Shigefusa: Everything people say seems to be true. Stunning, simple, clean and zero gaps.

Singatirin: I love the handle, weight, how this is is behind the edge, and the fact that it's honyaki is awesome! Great in hand feel, but much lighter than you expect. Sexy. Least amount of taper in the bunch.

Itinomonn: Stealing the show a little bit. I love the profile, with the slightly higher tip, and the finish on the blade is unreal. It looks to be a very flat grind, which allows for thinness, but might cause sticktion. With that being said, the shinogi line wil aid in food release, where the KU begins. I say try this out! Maxim found a gem....

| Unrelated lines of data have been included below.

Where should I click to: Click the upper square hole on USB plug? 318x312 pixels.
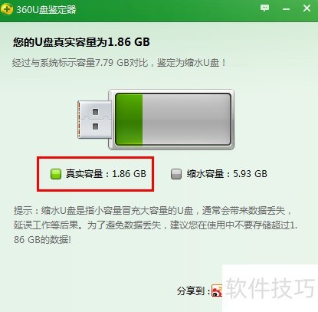pyautogui.click(x=96, y=112)
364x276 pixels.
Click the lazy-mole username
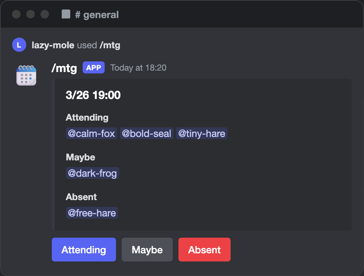(x=53, y=45)
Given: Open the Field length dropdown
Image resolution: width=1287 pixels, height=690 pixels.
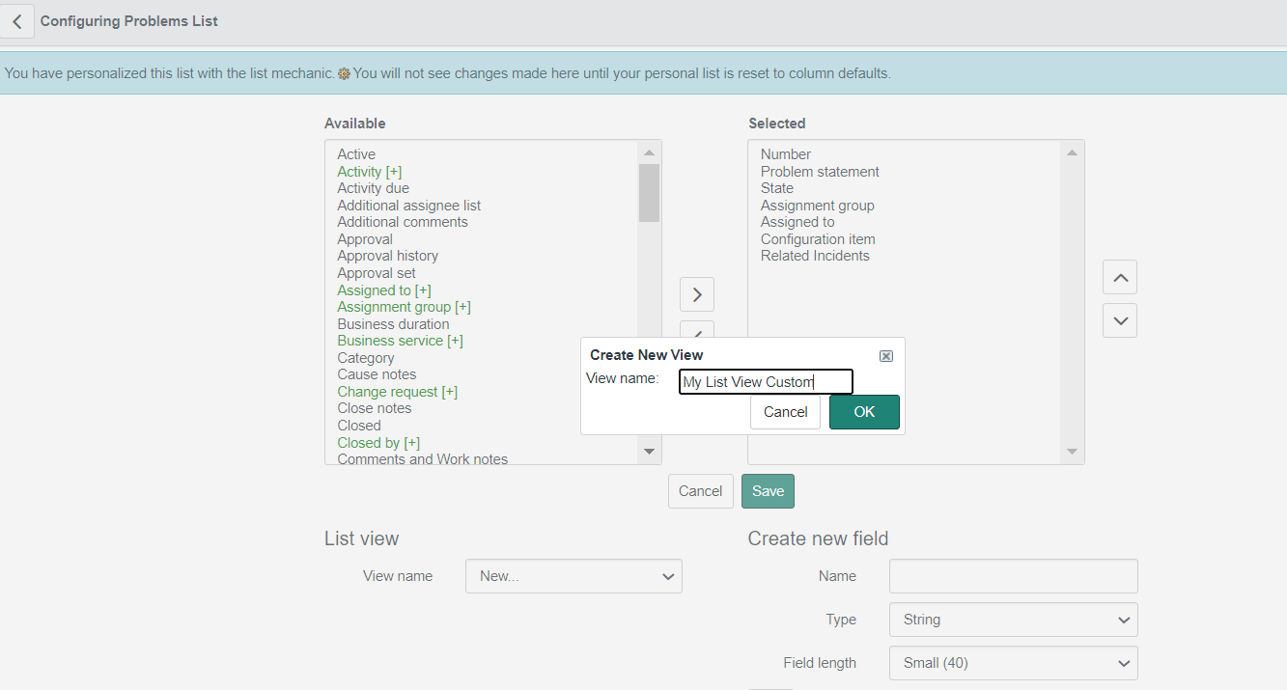Looking at the screenshot, I should (x=1013, y=663).
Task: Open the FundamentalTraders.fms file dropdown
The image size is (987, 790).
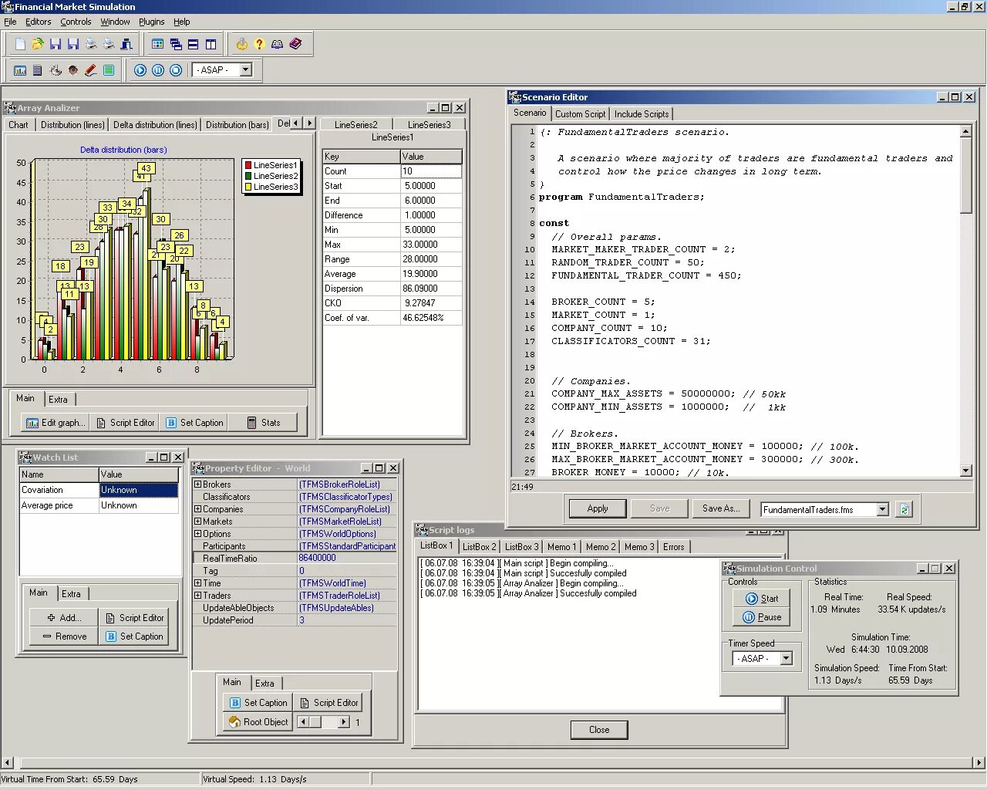Action: (882, 509)
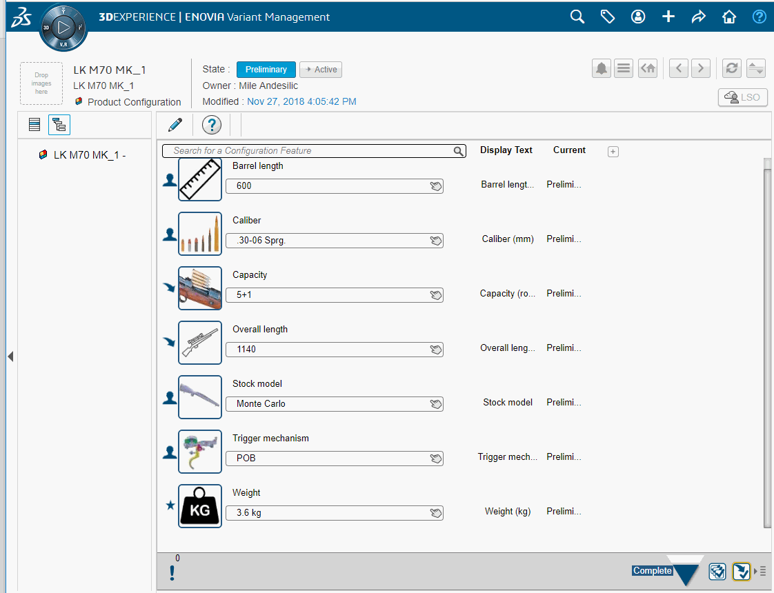Click the share icon in the top bar
The image size is (774, 593).
698,16
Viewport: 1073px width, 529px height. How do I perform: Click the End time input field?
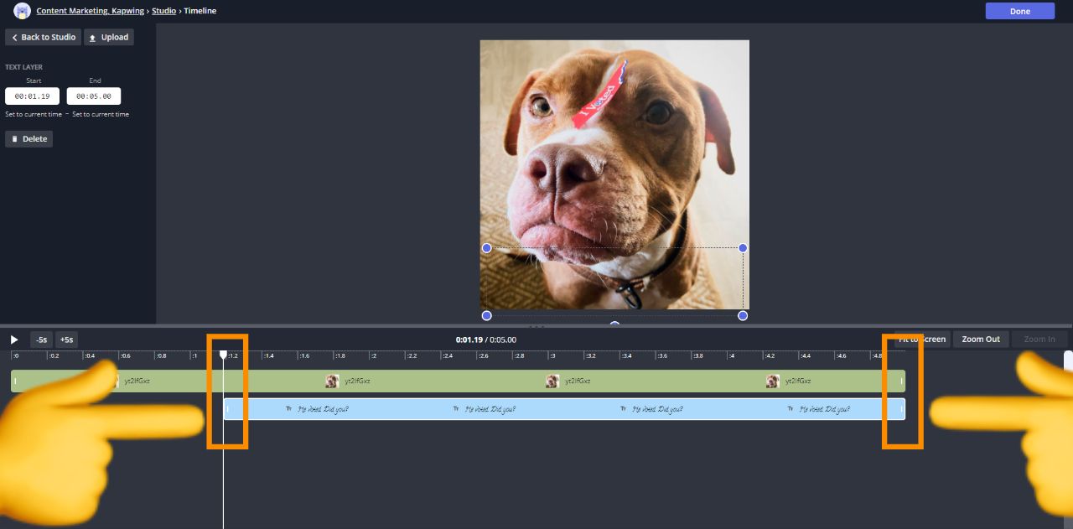click(94, 96)
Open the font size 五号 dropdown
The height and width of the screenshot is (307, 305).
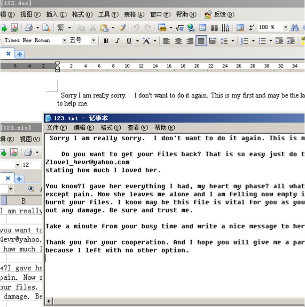click(x=93, y=41)
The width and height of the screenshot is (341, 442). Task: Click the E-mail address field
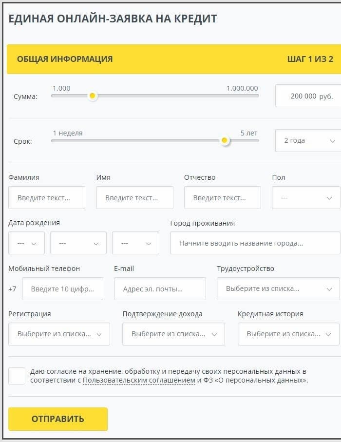tap(160, 289)
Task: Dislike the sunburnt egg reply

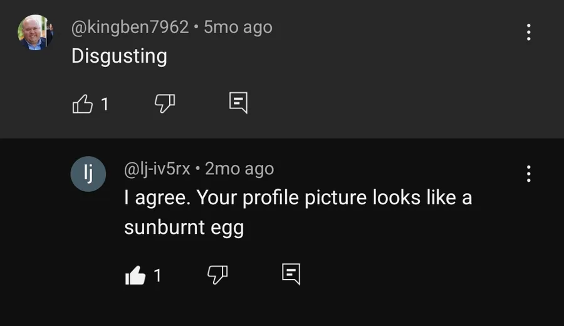Action: click(217, 275)
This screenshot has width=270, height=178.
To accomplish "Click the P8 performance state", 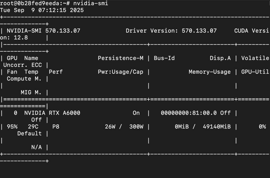I will pyautogui.click(x=56, y=127).
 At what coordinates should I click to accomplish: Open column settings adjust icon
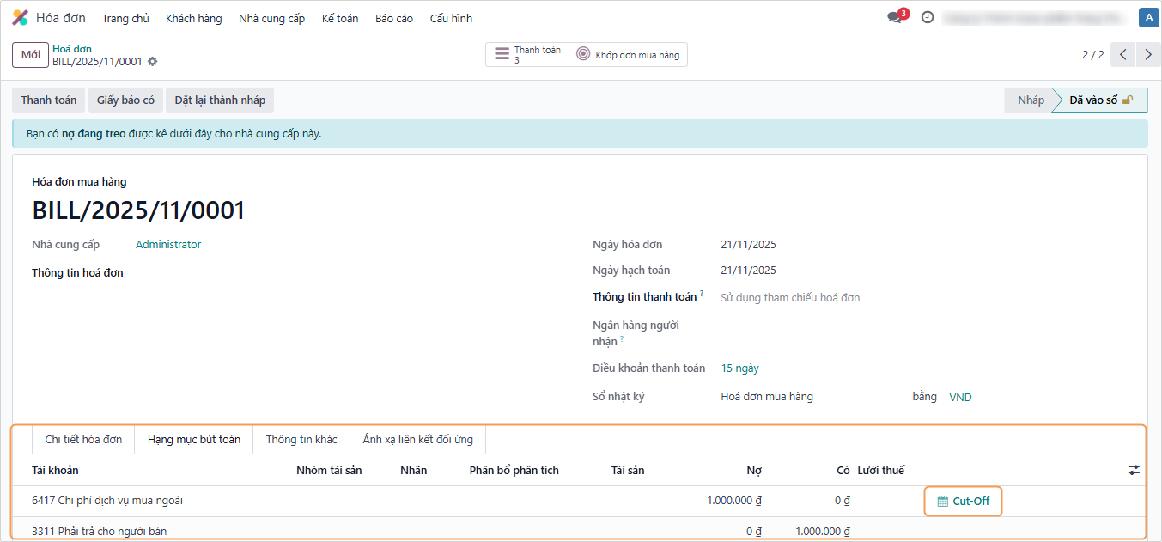pyautogui.click(x=1134, y=470)
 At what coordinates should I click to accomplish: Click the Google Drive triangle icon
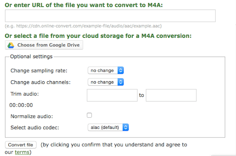pyautogui.click(x=11, y=45)
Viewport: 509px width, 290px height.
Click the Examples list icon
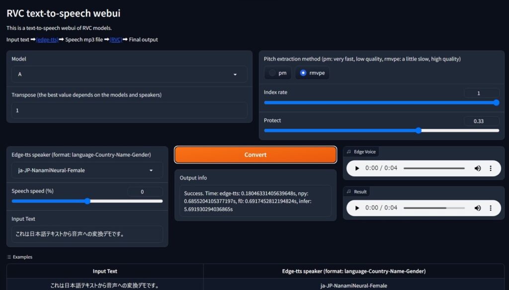pos(9,257)
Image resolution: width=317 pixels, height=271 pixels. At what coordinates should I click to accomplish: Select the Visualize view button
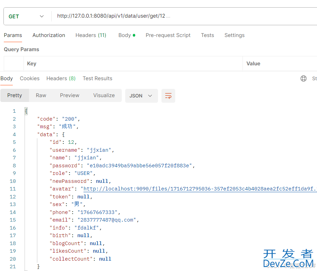(104, 95)
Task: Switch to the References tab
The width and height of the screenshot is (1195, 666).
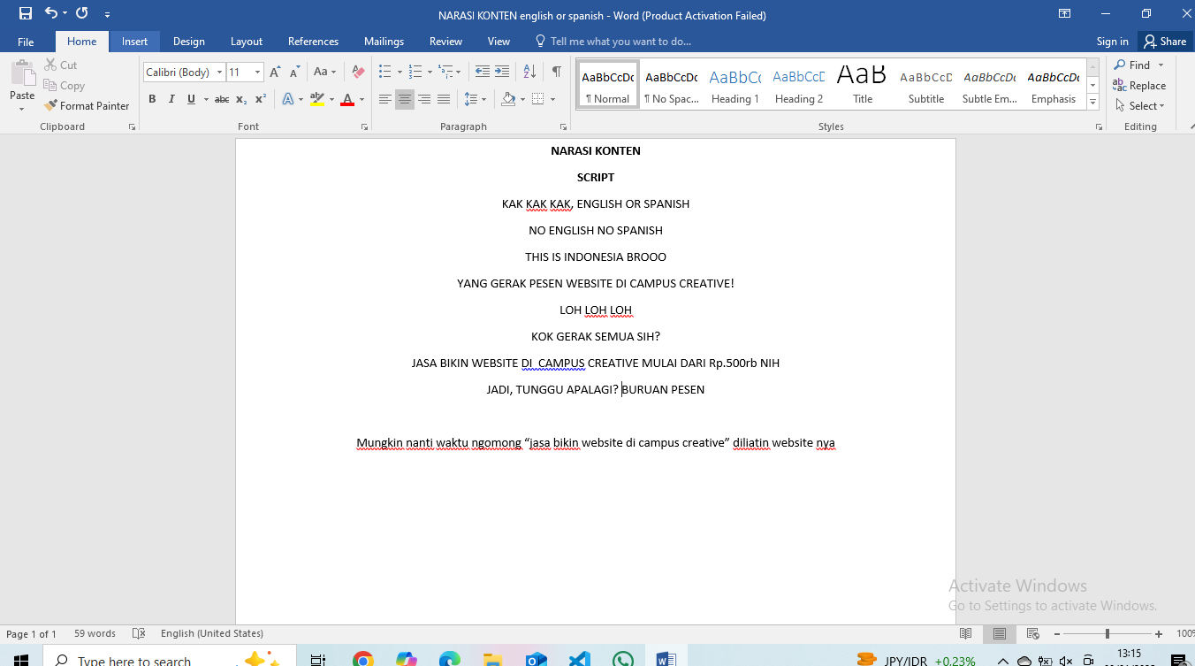Action: pos(313,42)
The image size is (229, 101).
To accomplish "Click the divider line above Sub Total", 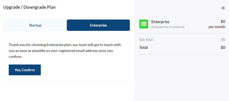I will point(182,33).
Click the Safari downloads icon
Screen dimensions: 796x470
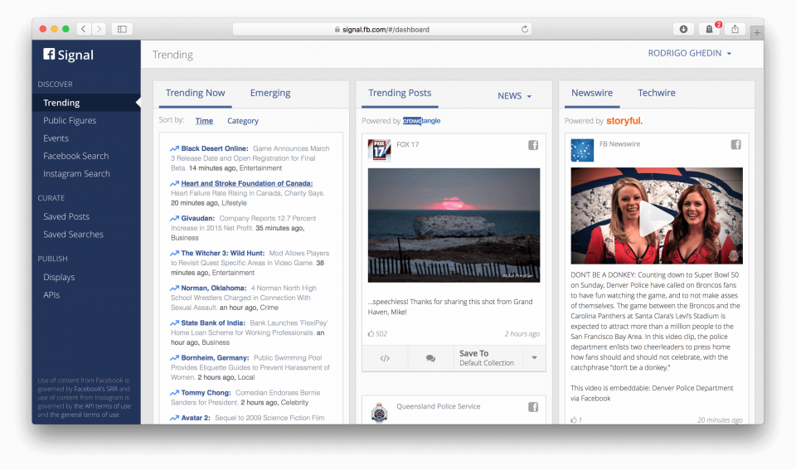coord(683,29)
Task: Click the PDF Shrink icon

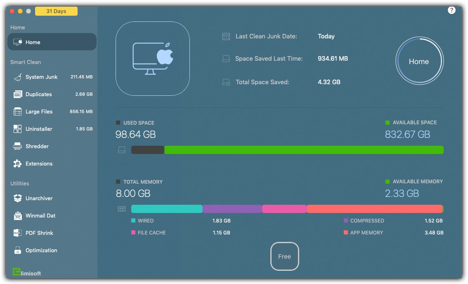Action: 18,233
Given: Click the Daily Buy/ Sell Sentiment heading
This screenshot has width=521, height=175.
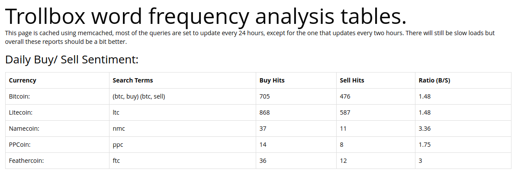Looking at the screenshot, I should coord(72,60).
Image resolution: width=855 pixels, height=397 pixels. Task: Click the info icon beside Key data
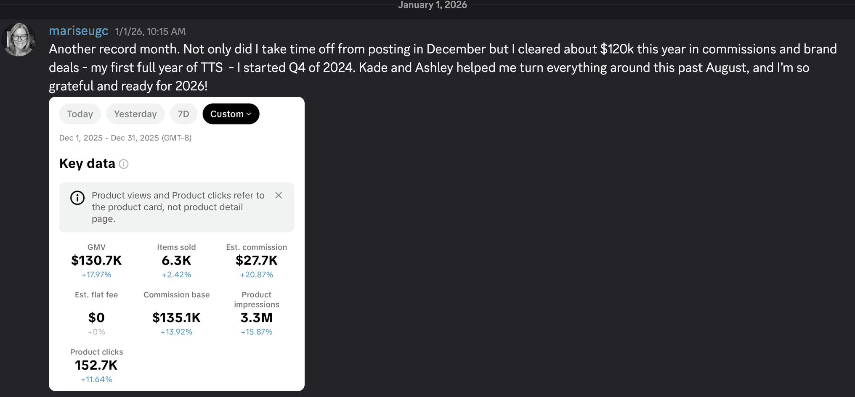point(124,164)
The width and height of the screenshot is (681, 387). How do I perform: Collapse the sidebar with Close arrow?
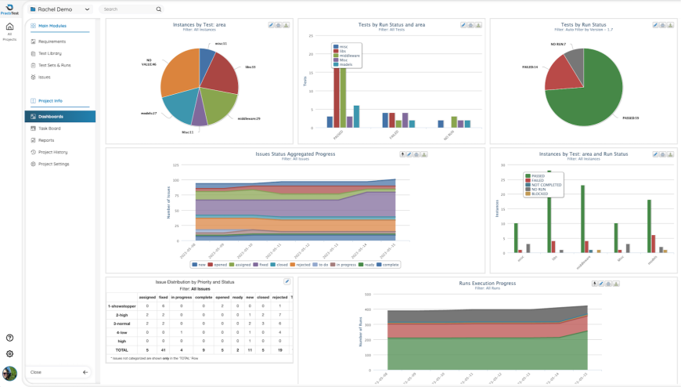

So, back to Singatirin - it's one hell of a knife! Especially for the price.


----------



## Zwiefel (Jul 11, 2013)

zitangy said:


> had to look up the web just not to be in the dark....
> 
> http://avstop.com/ac/apgeneral/heattreatmentofferrousmetals.html
> 
> ...



Excellent. Superb article zitangy! Clears up so many questions I had.


----------



## Justin0505 (Jul 11, 2013)

Thanks guys. I understood the process and requirements of mizu-honyaki, I just didnt realize that V2 was that close to W#2, I always thought that it was higher alloy / required different hardening times not compatible w/ the mizu quenching process. 
I should have looked at zknives!


----------



## chinacats (Jul 11, 2013)

Zwiefel said:


> Excellent. Superb article zitangy! Clears up so many questions I had.



lus1: very helpful indeed!


----------



## chinacats (Jul 14, 2013)

A short report on cleaning up the edge. I had thought that I may have to take it to a finishing stone, but a quick strop on felt loaded w/ 1u diamond juice brought the edge right back to at least initial sharpness. A very responsive steel it seems.


----------